» **Extracted records**
########################################

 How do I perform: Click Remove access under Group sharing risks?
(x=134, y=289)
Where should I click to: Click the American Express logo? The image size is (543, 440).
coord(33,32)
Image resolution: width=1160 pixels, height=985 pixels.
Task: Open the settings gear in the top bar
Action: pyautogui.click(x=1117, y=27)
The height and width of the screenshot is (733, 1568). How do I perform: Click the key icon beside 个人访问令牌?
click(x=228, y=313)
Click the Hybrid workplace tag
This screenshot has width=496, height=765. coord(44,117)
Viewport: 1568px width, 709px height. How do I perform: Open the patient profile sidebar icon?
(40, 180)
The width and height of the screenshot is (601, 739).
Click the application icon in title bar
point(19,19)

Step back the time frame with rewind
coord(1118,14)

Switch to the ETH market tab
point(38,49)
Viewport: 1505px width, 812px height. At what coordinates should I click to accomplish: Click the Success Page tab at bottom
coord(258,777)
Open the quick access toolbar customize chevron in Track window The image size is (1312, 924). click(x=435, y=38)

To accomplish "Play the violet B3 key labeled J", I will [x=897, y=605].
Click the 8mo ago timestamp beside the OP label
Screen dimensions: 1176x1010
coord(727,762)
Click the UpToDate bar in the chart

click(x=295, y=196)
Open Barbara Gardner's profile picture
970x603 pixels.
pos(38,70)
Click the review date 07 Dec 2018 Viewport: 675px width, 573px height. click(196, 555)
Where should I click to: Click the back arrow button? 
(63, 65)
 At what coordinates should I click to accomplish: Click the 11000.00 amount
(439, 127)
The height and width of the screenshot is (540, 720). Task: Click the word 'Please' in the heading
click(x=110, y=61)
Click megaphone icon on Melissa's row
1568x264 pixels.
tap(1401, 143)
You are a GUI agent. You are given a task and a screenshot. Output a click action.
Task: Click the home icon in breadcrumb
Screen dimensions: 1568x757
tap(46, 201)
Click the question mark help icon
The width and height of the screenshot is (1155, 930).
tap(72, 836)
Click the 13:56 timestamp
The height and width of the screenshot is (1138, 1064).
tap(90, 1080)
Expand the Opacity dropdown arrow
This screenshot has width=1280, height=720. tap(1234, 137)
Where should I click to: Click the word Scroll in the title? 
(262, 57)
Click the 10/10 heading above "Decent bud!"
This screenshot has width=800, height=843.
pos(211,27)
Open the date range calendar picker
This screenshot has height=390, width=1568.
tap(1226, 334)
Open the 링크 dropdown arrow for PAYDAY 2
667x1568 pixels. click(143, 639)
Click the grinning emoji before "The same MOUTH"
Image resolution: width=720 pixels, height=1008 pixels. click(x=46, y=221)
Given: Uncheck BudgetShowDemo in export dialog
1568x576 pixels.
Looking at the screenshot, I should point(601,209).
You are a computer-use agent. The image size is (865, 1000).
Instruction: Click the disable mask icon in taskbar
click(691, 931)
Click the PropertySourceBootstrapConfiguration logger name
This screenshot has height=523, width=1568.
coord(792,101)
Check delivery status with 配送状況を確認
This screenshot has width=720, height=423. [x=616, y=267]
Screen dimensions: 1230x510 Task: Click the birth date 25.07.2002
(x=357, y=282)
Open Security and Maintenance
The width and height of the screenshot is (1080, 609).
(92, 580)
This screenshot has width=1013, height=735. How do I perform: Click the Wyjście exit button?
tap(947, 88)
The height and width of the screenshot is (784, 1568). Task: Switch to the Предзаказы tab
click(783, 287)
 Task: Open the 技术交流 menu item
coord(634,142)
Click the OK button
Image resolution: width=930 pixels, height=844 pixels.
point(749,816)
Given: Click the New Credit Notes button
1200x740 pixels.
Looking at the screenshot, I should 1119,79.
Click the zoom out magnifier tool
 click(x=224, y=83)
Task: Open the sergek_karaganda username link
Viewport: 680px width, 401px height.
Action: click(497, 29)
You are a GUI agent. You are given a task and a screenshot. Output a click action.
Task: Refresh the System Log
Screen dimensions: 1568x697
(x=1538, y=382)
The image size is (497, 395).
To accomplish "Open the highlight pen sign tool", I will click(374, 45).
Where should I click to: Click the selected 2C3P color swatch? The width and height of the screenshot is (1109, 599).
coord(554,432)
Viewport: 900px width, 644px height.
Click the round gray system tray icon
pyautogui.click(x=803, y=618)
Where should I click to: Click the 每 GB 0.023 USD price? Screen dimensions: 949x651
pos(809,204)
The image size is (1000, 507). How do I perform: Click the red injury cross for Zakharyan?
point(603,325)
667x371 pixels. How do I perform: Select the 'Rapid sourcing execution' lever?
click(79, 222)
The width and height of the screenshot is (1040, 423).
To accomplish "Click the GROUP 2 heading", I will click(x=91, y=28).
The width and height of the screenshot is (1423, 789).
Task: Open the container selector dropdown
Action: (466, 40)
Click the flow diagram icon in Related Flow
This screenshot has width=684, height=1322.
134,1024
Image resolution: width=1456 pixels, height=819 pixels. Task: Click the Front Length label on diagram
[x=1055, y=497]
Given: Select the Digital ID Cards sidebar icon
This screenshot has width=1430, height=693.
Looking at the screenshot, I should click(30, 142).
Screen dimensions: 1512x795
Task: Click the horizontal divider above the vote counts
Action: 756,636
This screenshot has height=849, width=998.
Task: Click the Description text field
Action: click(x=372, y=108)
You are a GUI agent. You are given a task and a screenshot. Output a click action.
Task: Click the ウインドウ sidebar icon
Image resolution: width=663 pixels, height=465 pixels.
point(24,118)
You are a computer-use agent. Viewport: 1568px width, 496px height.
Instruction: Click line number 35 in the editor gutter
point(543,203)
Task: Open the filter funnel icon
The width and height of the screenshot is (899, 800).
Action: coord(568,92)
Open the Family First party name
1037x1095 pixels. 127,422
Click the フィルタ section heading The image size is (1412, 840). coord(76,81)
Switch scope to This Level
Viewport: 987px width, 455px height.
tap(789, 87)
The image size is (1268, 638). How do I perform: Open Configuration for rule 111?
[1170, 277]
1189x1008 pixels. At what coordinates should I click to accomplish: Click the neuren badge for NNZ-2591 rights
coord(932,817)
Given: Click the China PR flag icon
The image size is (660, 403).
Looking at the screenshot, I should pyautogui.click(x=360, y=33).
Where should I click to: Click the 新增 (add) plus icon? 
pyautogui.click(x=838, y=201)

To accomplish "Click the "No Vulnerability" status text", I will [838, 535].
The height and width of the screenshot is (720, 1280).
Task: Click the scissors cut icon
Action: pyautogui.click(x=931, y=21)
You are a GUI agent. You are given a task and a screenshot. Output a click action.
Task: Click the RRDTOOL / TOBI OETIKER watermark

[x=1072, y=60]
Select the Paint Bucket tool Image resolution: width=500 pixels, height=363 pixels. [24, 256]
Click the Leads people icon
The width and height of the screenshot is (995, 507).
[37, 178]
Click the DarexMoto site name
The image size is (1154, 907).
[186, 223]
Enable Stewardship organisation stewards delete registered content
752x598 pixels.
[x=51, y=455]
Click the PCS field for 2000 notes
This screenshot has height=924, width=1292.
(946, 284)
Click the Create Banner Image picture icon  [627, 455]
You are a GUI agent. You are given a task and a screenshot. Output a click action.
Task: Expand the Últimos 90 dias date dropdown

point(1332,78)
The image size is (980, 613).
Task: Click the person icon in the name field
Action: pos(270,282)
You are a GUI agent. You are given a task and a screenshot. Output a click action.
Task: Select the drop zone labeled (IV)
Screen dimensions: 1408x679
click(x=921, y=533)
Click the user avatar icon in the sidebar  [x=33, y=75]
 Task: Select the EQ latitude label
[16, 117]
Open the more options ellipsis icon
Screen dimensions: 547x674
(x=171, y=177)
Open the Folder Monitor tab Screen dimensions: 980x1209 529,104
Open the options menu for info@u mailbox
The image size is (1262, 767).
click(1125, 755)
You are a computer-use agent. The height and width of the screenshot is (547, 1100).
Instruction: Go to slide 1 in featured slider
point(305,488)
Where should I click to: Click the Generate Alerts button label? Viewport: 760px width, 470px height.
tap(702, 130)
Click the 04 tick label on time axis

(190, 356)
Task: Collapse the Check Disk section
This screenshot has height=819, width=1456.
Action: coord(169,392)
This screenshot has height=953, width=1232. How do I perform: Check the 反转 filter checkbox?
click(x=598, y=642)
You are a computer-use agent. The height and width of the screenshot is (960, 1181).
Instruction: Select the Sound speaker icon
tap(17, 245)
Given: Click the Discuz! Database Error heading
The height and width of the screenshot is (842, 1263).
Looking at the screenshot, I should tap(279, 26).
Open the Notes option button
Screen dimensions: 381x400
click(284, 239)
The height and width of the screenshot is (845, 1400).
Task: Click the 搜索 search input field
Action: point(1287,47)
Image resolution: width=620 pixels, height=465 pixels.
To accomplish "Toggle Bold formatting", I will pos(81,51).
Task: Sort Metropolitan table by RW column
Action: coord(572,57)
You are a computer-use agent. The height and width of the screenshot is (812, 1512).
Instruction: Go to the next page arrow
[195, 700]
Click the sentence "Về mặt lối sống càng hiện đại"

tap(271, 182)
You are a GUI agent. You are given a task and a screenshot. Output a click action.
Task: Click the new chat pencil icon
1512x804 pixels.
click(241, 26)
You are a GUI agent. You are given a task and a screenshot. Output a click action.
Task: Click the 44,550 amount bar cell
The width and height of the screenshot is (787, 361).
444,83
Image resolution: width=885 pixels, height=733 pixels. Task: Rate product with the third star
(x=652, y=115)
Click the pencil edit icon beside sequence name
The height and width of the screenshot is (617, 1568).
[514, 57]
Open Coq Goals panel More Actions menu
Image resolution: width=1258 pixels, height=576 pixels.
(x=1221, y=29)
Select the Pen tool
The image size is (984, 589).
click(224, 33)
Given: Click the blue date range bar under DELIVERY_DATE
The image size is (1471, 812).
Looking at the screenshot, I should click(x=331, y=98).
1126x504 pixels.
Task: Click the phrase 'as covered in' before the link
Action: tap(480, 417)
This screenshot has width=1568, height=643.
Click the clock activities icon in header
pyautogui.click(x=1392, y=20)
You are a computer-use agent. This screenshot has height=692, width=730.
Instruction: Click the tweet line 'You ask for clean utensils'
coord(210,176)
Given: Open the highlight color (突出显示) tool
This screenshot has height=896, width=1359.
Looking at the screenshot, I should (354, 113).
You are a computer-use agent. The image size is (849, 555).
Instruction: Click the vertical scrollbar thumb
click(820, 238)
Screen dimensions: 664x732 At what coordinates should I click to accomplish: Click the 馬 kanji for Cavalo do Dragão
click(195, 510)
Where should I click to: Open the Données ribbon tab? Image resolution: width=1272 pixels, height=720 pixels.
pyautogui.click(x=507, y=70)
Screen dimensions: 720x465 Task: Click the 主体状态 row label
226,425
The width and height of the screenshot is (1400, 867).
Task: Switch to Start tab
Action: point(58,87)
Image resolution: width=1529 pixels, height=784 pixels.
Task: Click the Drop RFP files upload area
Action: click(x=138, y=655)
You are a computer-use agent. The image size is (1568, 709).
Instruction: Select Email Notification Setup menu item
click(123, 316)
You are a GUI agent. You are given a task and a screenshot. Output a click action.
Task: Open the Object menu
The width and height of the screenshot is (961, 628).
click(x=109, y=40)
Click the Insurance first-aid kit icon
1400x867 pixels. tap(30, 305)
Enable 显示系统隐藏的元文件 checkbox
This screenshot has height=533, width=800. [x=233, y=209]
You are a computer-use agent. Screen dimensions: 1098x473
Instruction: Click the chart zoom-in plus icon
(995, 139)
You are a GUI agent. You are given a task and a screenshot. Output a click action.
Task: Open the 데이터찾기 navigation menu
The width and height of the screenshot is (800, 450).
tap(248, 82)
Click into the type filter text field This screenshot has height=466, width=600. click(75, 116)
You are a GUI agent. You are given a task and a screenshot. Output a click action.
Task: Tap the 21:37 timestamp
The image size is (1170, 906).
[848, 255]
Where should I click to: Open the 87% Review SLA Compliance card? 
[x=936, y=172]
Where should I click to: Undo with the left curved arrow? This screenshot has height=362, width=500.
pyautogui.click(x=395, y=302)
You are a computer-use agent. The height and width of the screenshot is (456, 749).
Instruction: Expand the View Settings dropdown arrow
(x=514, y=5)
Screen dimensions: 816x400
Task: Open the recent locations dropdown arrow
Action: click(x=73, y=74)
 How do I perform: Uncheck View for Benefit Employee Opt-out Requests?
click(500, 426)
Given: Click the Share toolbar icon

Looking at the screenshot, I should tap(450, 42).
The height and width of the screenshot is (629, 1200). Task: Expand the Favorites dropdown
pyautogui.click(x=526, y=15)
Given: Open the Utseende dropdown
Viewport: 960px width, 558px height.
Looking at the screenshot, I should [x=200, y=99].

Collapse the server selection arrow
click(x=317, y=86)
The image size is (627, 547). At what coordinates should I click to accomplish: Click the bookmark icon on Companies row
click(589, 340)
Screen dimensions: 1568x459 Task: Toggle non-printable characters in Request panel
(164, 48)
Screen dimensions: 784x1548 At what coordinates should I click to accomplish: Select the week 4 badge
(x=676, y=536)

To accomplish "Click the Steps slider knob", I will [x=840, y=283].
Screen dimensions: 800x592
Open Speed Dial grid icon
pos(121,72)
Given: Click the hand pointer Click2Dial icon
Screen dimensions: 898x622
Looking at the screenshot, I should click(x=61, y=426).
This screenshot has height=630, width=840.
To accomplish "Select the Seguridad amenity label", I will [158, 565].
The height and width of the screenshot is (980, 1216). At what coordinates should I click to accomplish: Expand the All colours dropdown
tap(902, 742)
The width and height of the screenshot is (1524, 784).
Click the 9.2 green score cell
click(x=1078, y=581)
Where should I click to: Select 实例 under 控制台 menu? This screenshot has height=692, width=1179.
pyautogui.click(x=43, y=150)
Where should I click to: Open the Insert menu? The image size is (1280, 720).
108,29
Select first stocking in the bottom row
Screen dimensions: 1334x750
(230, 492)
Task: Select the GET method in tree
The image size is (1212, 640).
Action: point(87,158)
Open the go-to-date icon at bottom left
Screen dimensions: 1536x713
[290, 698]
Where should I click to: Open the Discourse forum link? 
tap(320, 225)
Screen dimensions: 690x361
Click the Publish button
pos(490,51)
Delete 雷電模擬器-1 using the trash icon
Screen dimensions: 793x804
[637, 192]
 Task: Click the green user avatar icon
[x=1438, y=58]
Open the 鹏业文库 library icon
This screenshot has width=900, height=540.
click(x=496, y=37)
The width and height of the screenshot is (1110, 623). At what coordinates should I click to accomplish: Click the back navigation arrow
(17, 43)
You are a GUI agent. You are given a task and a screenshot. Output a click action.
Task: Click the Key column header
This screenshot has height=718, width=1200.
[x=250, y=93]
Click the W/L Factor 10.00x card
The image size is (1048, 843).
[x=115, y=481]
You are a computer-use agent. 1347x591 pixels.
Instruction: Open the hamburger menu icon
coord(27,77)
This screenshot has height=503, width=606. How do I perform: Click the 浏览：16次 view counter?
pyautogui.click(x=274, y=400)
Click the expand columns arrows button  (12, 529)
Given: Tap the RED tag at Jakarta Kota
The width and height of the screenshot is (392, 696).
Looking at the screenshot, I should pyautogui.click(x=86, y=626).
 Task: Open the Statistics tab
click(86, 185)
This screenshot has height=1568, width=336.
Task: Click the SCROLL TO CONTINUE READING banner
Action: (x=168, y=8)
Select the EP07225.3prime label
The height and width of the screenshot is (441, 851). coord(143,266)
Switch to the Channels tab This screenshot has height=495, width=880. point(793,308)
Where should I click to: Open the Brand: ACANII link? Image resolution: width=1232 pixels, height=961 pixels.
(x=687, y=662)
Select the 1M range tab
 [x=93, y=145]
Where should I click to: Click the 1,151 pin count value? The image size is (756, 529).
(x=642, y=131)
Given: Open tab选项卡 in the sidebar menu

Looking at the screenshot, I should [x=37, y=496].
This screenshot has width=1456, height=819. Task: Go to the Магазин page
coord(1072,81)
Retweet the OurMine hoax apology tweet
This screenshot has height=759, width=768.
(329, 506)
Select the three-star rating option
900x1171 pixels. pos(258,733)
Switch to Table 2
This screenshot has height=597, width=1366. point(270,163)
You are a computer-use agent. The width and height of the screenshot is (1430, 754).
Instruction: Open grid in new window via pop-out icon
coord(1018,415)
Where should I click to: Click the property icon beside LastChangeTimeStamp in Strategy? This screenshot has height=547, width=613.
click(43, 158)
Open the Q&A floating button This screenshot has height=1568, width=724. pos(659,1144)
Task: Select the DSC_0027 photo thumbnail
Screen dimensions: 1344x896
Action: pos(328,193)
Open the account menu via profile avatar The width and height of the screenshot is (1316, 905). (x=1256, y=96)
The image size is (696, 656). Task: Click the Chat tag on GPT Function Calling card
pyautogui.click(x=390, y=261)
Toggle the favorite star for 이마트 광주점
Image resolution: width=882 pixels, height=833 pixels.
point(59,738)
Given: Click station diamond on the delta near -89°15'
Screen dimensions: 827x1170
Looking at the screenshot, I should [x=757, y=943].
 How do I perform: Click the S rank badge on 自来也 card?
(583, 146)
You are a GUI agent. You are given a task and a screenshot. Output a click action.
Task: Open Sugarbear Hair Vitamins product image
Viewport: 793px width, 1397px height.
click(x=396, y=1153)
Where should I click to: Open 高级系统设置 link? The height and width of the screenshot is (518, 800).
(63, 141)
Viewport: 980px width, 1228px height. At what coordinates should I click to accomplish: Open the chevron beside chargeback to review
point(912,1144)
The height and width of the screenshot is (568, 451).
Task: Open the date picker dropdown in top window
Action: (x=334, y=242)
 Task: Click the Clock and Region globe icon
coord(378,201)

########################################

» **About this exercise**
Reproduce every line in the records above that contains the word "highlight".

» **Output for this exercise**
To accomplish "Open the highlight pen sign tool", I will click(374, 45).
Given: Open the highlight color (突出显示) tool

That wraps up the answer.